August 20, 2015

Wired for habit


Illustration: Jose-Luis Olivares/MIT

Researchers discover neurons in the brain that weigh costs and benefits to drive formation of habits.

(August 20, 2015)  We are creatures of habit, nearly mindlessly executing routine after routine. Some habits we feel good about; others, less so. Habits are, after all, thought to be driven by reward-seeking mechanisms that are built into the brain. It turns out, however, that the brain’s habit-forming circuits may also be wired for efficiency.

New research from MIT shows that habit formation, at least in primates, is driven by neurons that represent the cost of a habit, as well as the reward. “The brain seems to be wired to seek some near optimality of cost and benefit,” says Ann Graybiel, an Institute Professor at MIT and also a member of the McGovern Institute for Brain Research.

This study is the first to show that cost considerations are wired into the learning of habits. The findings, which appear this week in the journal Neuron, could also provide insights into neuropsychiatric disorders that involve problems with repetitive behavior, such as Parkinson’s disease, Huntington’s disease, obsessive-compulsive disorder, Tourette syndrome, and autism spectrum disorder.

Graybiel and her colleagues previously discovered clear beginning and ending signals in
the brain when habits are performed.

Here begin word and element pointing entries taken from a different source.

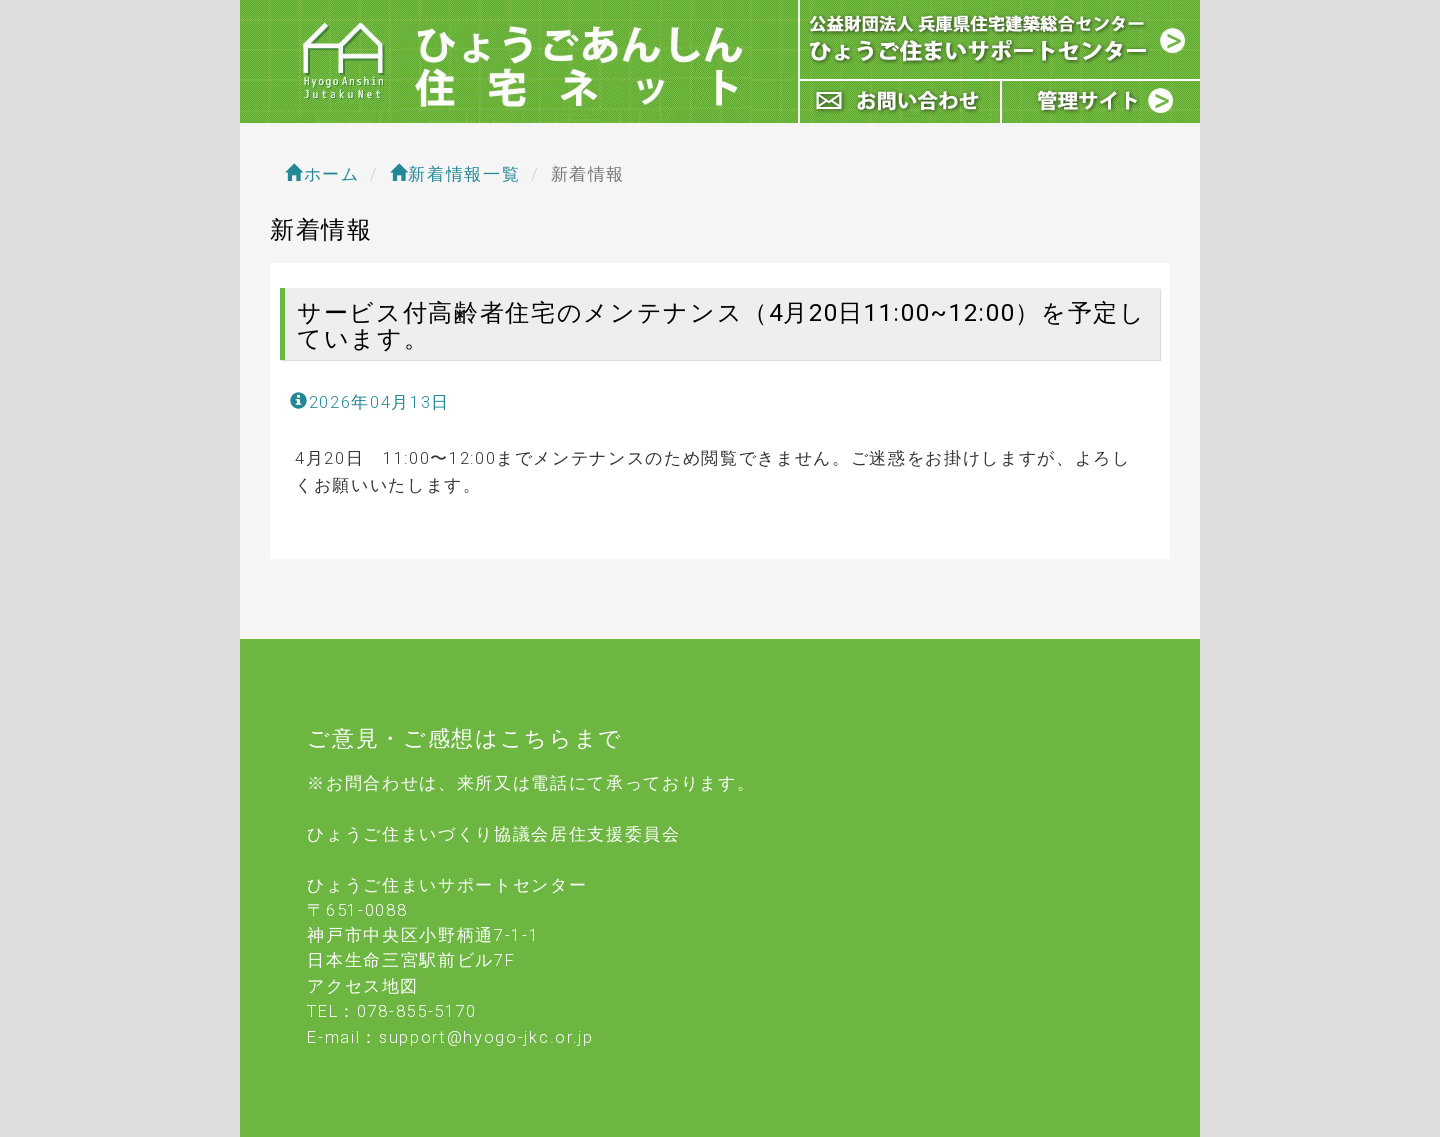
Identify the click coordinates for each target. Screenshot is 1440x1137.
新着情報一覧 (455, 174)
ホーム (322, 174)
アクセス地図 (363, 986)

These signals appear in the striatum, a part
of the brain that, among other things, coordinates body movements.
Image: Laura Petersen/Okinawa Institute of Science and Technology

The anatomy of a habit

Previous work by Graybiel and her colleagues discovered clear beginning and ending signals in the brain when habits are performed. These signals appear in the striatum, a part of the brain that, among other things, coordinates body movements; the signals have been observed in mice, rats, and monkeys that have been trained to perform specific tasks.

A few years ago, Graybiel and Theresa Desrochers, then a doctoral student in her lab, decided to let two monkeys learn a habit on their own, without training, as a way to mimic real-life learning. They also recorded the activity of 1,600 neurons in the striatum during the learning period.

The primates learned, over several months, to visually navigate a grid of dots on a screen in search of a randomly selected one that has been “baited,” meaning that the monkey will receive a squirt of juice when its eyes pass through it. When the monkey’s eyes land on the “baited” dot, the color of the grid of dots changes, indicating that a reward is coming.